Design an AI Customer Support System
A hellointerview-style system design deep dive into AI customer support systems like Klarna AI (replaced 700 agents), Sierra AI, and Salesforce Agentforce. Covers requirements, core entities, the conversation pipeline, and three production deep dives: intent classification and routing, action execution and tool use, and human handoff and escalation. Each deep dive walks through naive, better, and production-grade approaches with trade-offs.
Quick Reference
- →Cascading classifier: keyword rules (less than 1ms) then fine-tuned model (200ms) then frontier model (1s) then human agent
- →Klarna's AI handled 2.3M conversations in month one, replacing 700 agents with equivalent CSAT scores
- →The agent can DO things like refunds and order changes — permission boundaries and confirmation flows are non-negotiable
- →Intent classification is the entry point to the entire system — get it wrong and everything downstream fails
- →Human handoff must transfer full conversation context, classified intent, and attempted actions so the customer never repeats themselves
- →Frustration detection (caps lock, profanity, repeated complaints, loop detection) should trigger immediate escalation
- →Policy enforcement must live in code, not in prompts — prompt injection can override instructions but cannot override Python
- →Target 85 percent automation rate for tier-1 inquiries with CSAT parity to human agents
Understanding the Problem
An AI customer support system is a conversational agent that handles tier-1 customer inquiries across chat, email, and voice channels. It understands what the customer wants, retrieves relevant knowledge from help centers and policies, executes real actions like processing refunds or updating orders, and seamlessly escalates to human agents when it cannot resolve the issue. This is not a simple FAQ chatbot. The system classifies intent across dozens of categories, composes multi-step action chains with permission boundaries, defends against prompt injection from untrusted customer input, and maintains conversation state across turns and channels. Products like Klarna AI Assistant, Sierra AI, Salesforce Agentforce, and Intercom Fin have made this a mainstream product category. From a system design perspective, this is a rich problem because it touches natural language understanding (classifying intent from ambiguous customer messages), tool orchestration (the agent executes real actions with financial consequences), safety (customer messages are untrusted input), and human-AI collaboration (knowing when to escalate is as important as knowing how to resolve). The trade-offs are sharp: classifying too aggressively sends customers down the wrong path, executing actions without proper safeguards causes financial losses, and escalating too late damages customer trust irreparably.
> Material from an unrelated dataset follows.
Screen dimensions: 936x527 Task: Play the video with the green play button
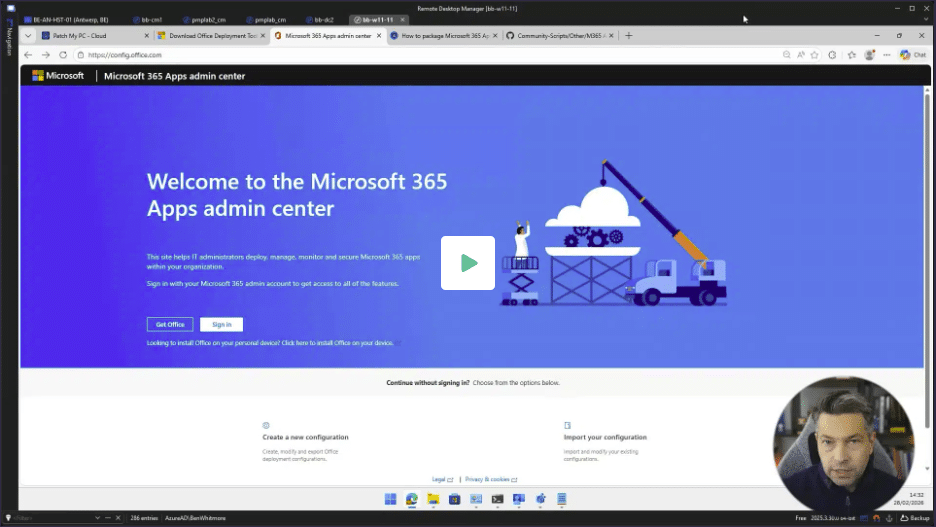point(468,263)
Klarna's AI Assistant handled 2.3 million conversations in its first month, performing the equivalent work of 700 full-time human agents. It resolved issues in 2 minutes versus 11 minutes for humans, with equivalent customer satisfaction scores. Salesforce Agentforce reports 85 percent automation of tier-1 inquiries across enterprise customers. Sierra AI powers customer support for major consumer brands including WeightWatchers and SiriusXM. The key insight from all deployments: the economics become overwhelming once automation rate exceeds 70 percent, because each additional percentage point of automation eliminates thousands of human agent hours per month.
This is fundamentally about building a system that can understand customer intent, execute actions safely, and know its own limits. The three hardest sub-problems are: (1) classifying intent accurately enough that downstream handlers work correctly, (2) executing real-world actions like refunds with proper permission boundaries and rollback capabilities, and (3) detecting when the AI is failing and escalating to a human before the customer becomes frustrated.